## Required work
Write out all of the data below exactly as it appears, leaving out the pictures.

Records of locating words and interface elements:
:::::

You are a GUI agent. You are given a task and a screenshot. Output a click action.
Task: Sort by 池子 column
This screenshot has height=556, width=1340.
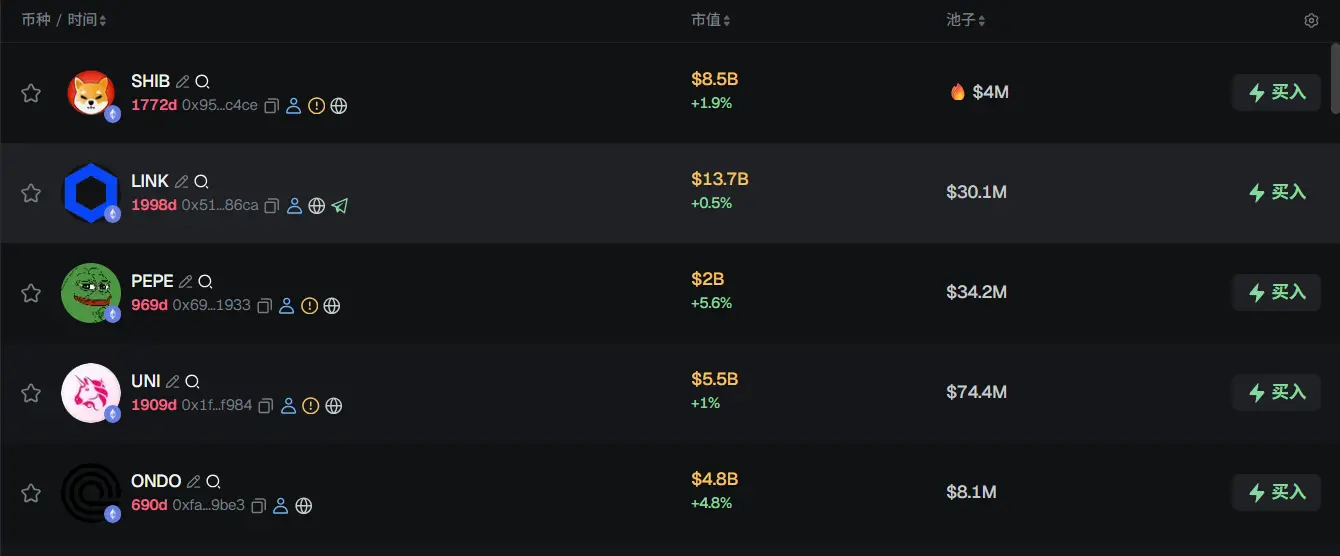pyautogui.click(x=966, y=20)
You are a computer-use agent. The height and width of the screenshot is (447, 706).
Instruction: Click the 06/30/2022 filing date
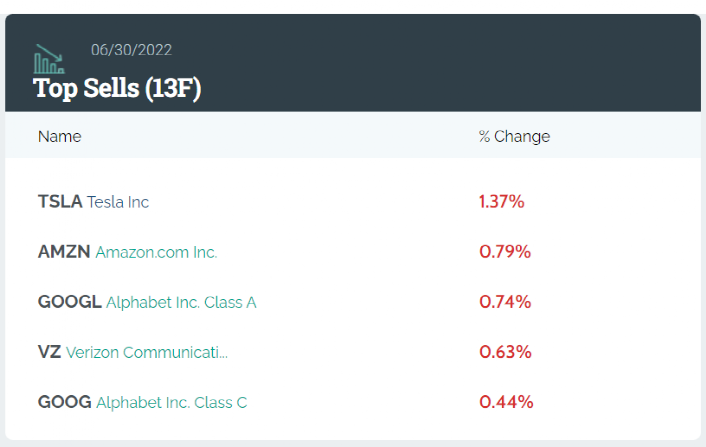coord(131,49)
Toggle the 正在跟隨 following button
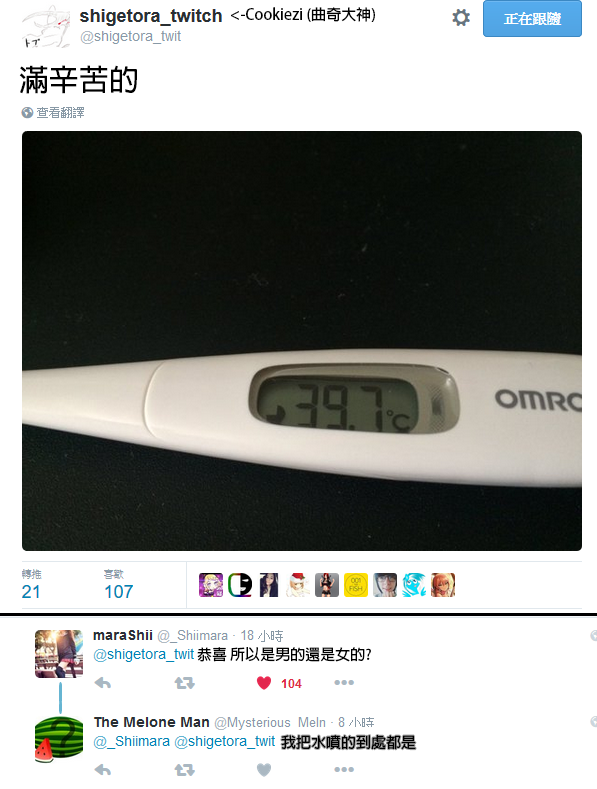The width and height of the screenshot is (597, 789). pos(532,19)
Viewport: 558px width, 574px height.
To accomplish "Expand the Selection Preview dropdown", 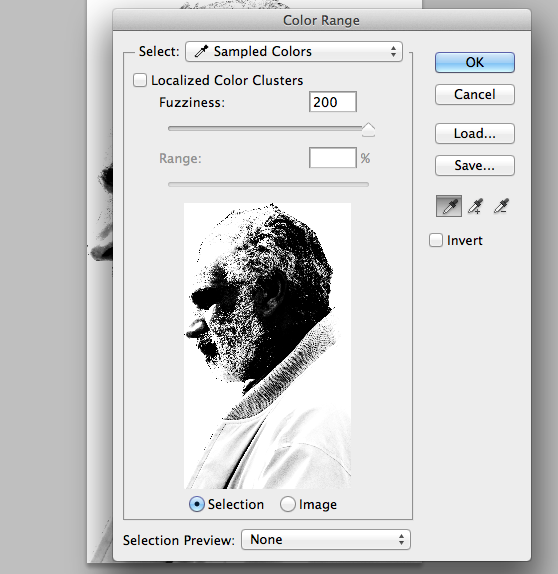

:::::

## Answer to the exercise
You are a GUI agent. You are given a task and a screenshot. Output a click action.
Task: Sort by 池子 column
This screenshot has height=556, width=1340.
pyautogui.click(x=966, y=20)
You are a computer-use agent. The height and width of the screenshot is (447, 706).
Instruction: Click the 06/30/2022 filing date
coord(131,49)
Toggle the 正在跟隨 following button
The width and height of the screenshot is (597, 789). pos(532,19)
Viewport: 558px width, 574px height.
To accomplish "Expand the Selection Preview dropdown", 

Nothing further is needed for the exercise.